Influence of unipolar electric fields on the behavior of dielectric elastomer actuators based on plasticized acrylonitrile‐butadiene rubber (NBR)

Commercial acrylonitrile‐butadiene rubber (NBR) containing large amount of plasticizer was used as base material for dielectric layers and compliant electrodes of dielectric elastomer actuators (DEA). The deformational behavior and dielectric properties of the DEA were characterized by combined measurements of polarization‐electric field (P‐E) as well as deformation‐electric field (S‐E) hysteresis loops. Unipolar electric fields were used to stimulate the actuators since theoretical considerations reveal that with unipolar fields larger deformations will be achieved compared to bipolar fields. Surprisingly, it turned out that the P‐E‐ and S‐E hysteresis loops exhibit a strong time dependency if a unipolar electric field is applied for actuators with a dielectric containing plasticizer. In contrast, no time dependency was observed for samples without plasticizer and in the case of bipolar fields.
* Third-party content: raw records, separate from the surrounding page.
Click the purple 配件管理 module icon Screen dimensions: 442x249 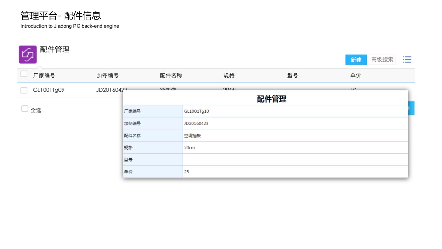click(x=28, y=55)
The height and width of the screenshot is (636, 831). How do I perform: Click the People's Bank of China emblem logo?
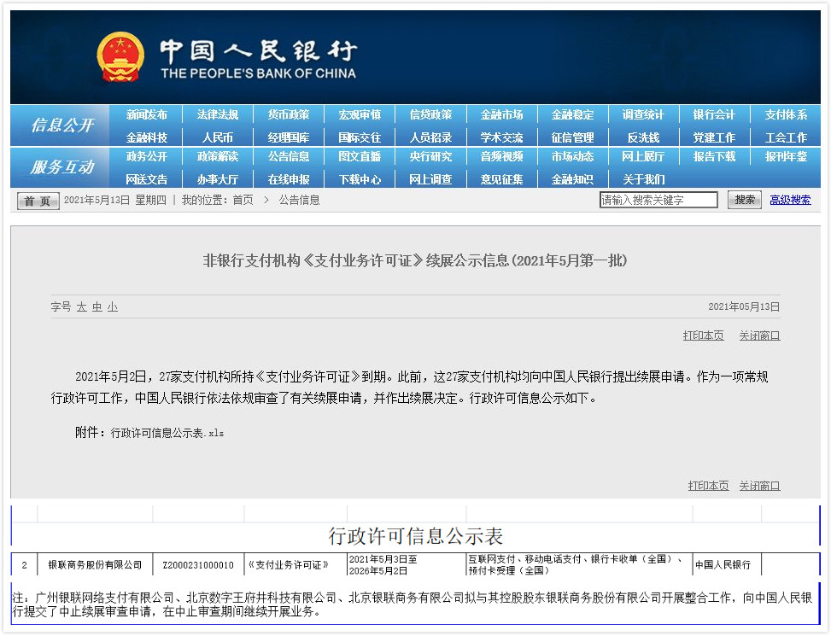120,55
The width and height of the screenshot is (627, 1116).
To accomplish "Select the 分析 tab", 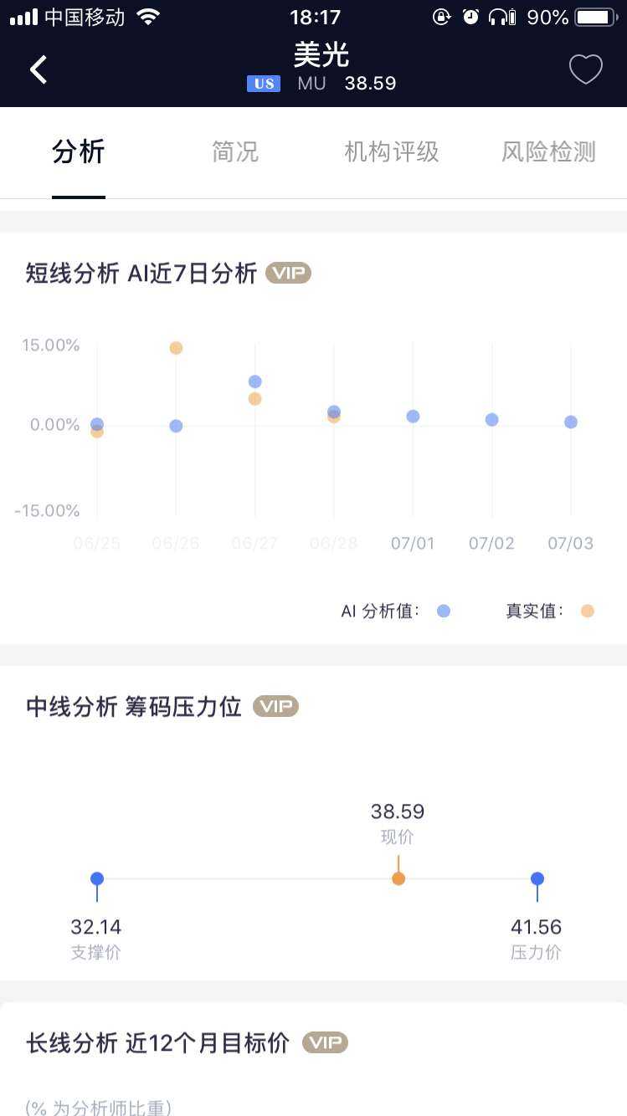I will (79, 151).
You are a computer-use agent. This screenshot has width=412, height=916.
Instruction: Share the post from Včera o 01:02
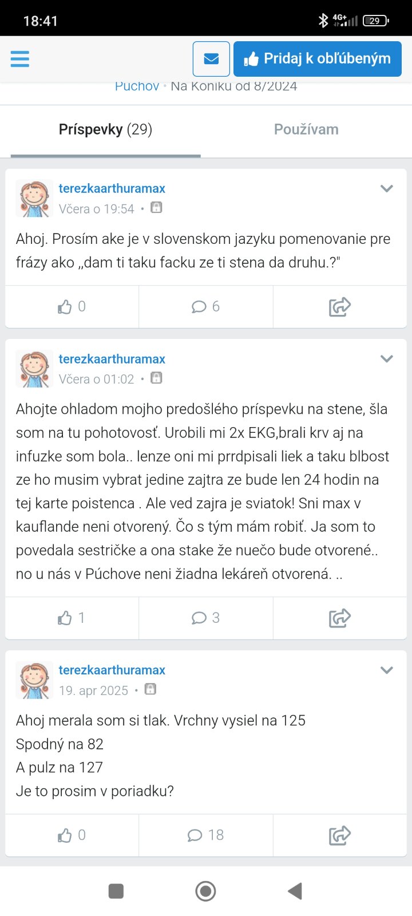(x=339, y=618)
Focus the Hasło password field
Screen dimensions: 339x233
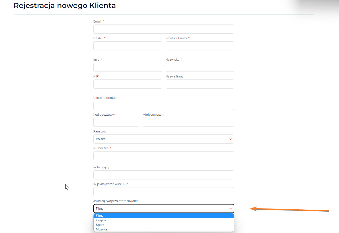point(128,46)
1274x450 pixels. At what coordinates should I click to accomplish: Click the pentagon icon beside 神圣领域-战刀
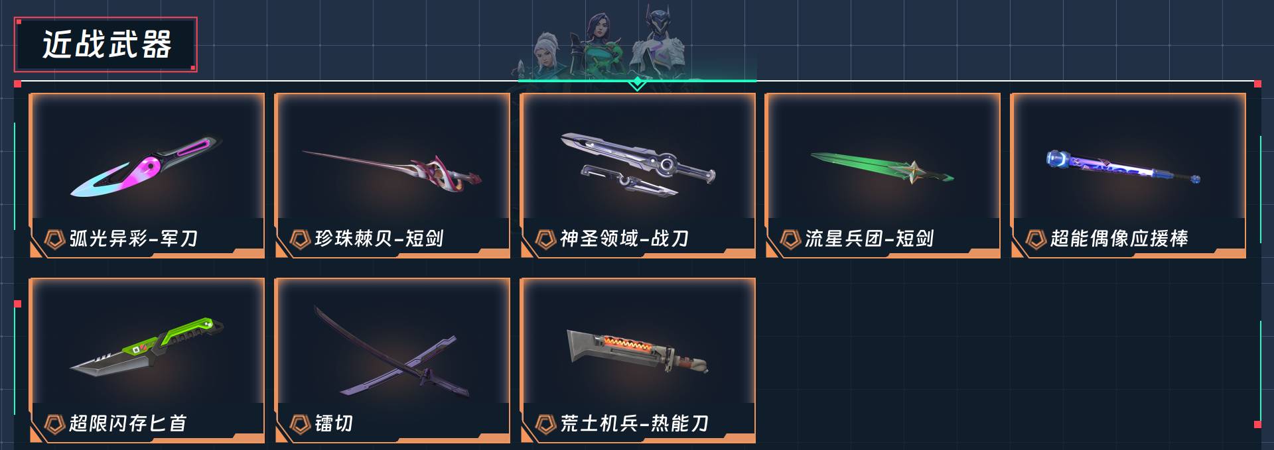(x=545, y=239)
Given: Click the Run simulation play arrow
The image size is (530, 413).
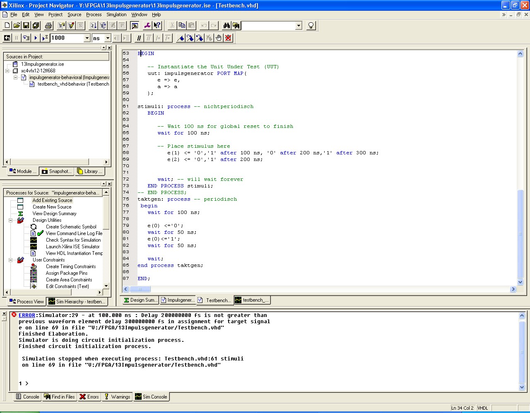Looking at the screenshot, I should click(36, 38).

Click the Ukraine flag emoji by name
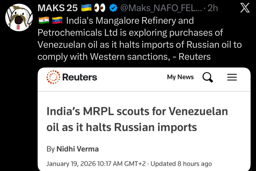tap(86, 8)
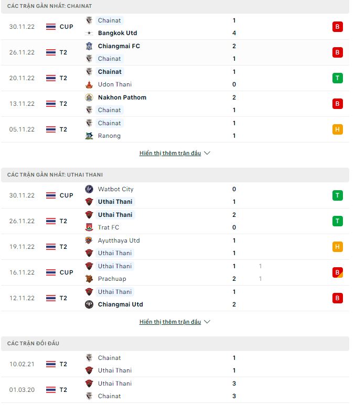Click the Prachuap club badge

(x=89, y=279)
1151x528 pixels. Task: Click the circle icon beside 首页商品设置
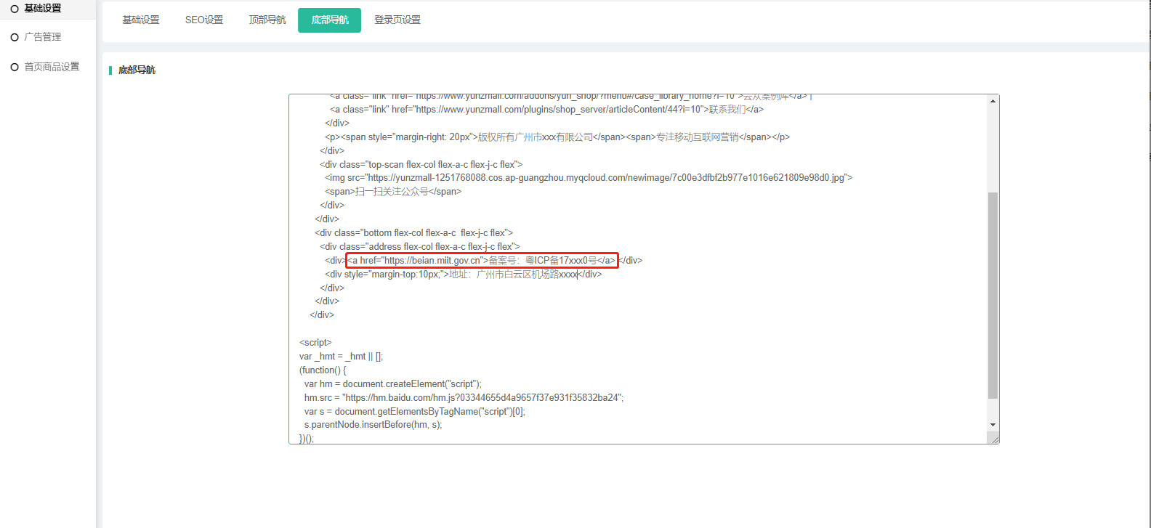15,67
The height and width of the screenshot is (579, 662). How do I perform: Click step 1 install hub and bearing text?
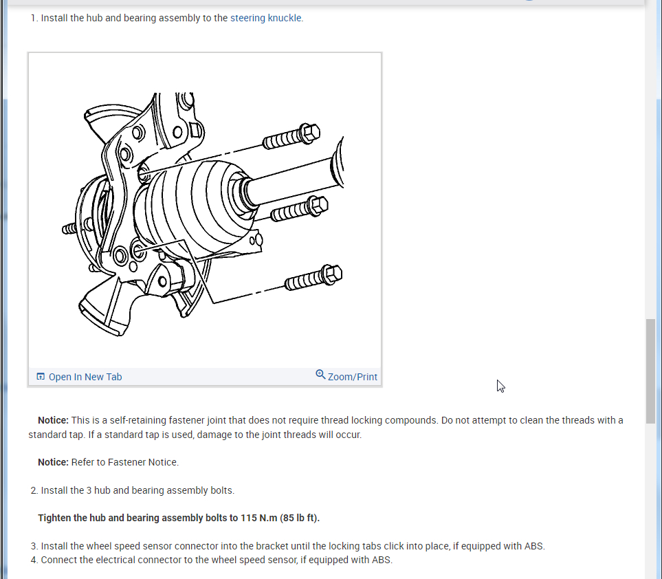[x=167, y=18]
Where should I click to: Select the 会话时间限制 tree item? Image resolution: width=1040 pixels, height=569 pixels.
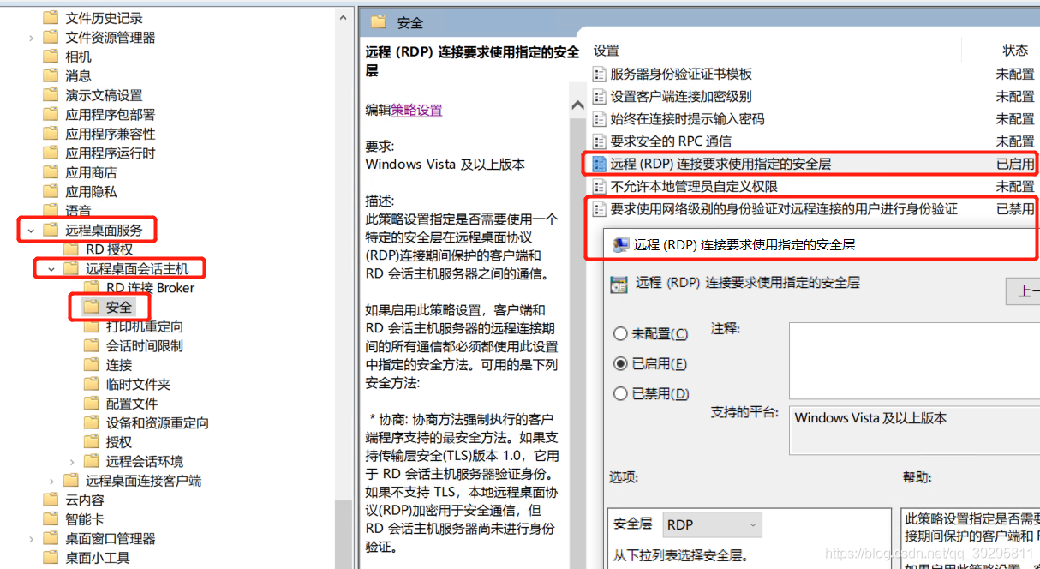point(144,346)
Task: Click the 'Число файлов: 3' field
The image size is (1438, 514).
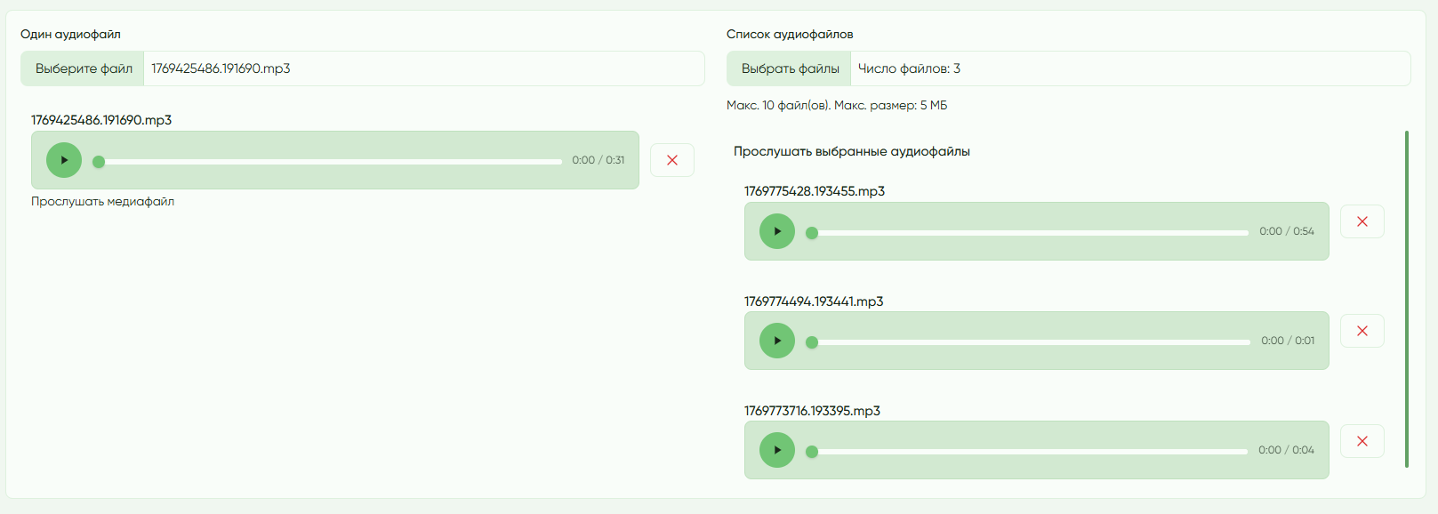Action: pyautogui.click(x=1129, y=68)
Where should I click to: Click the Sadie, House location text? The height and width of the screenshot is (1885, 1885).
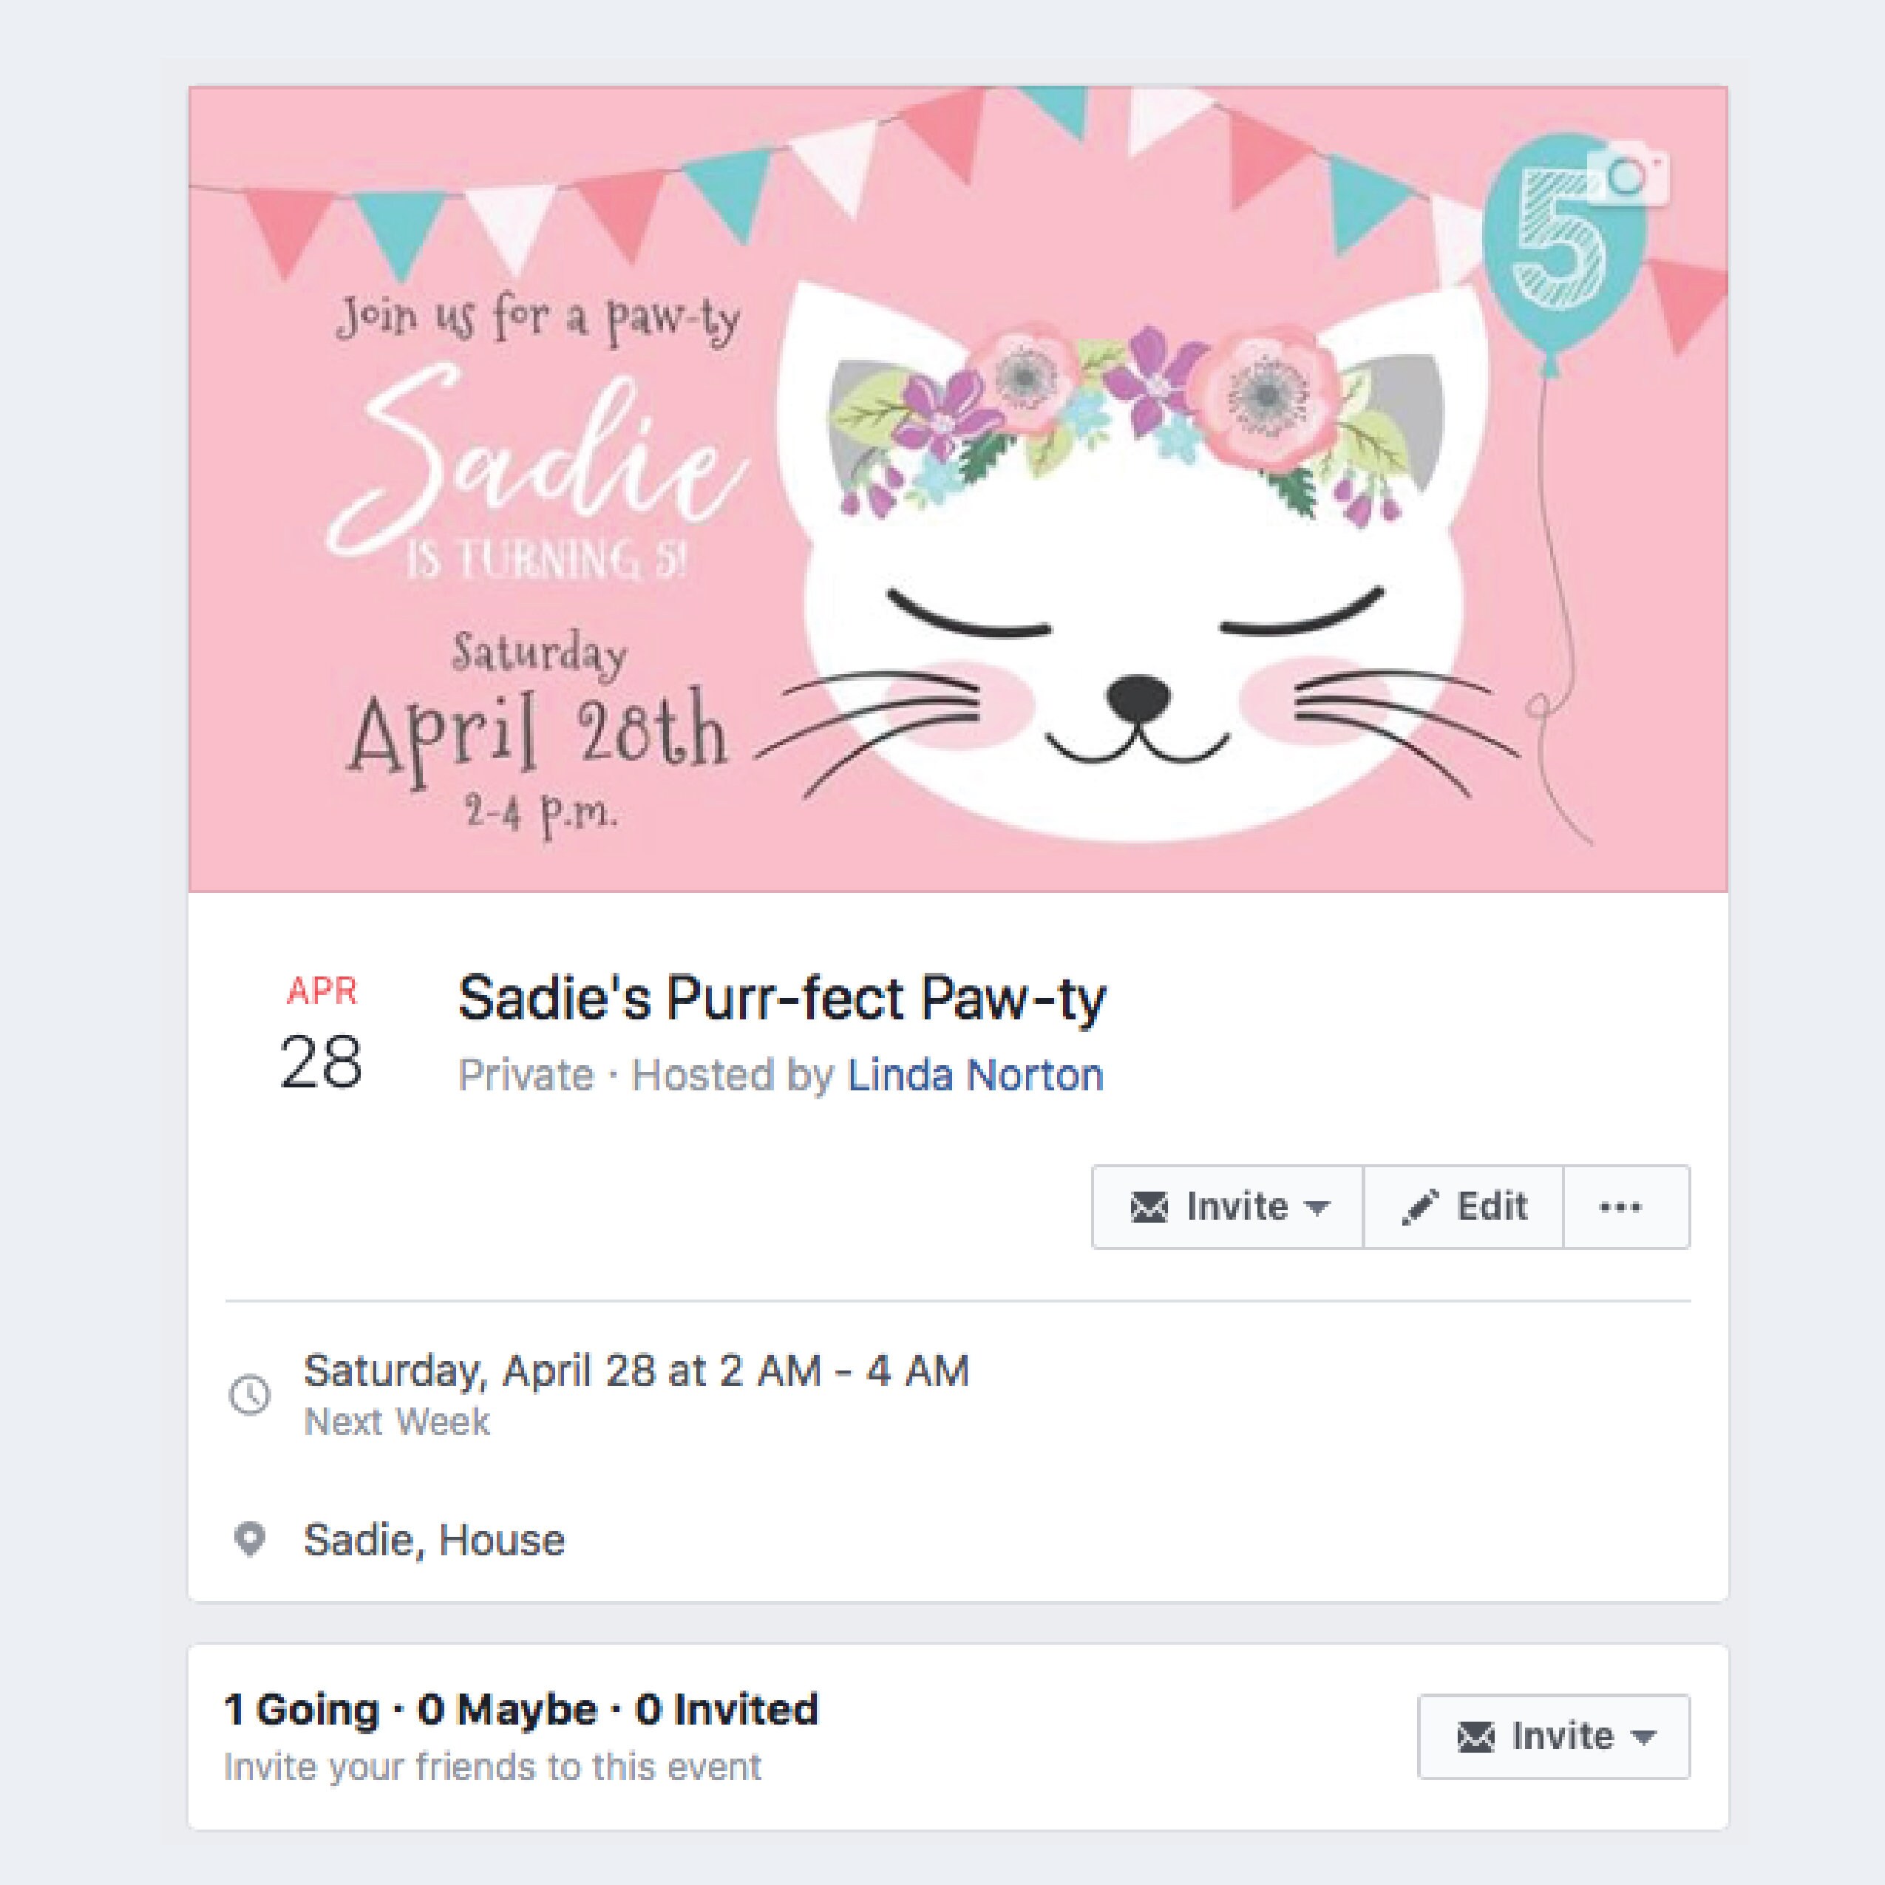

By means of additionally performed DC loss current measurements indication were obtained, that due to the unipolarity of the electric fields polar or ionized plasticizer molecules can be slightly accumulated at the anode. Finally, it is shown that application of unipolar electric fields results in larger actuator deformations compared to the case of simple bipolar sinusoidal stimulation. The experimental results are in good agreement with a theoretical approach which reveals that the resulting deformation is composed of the first harmonic and the second harmonic oscillation, superimposed by a constant offset value.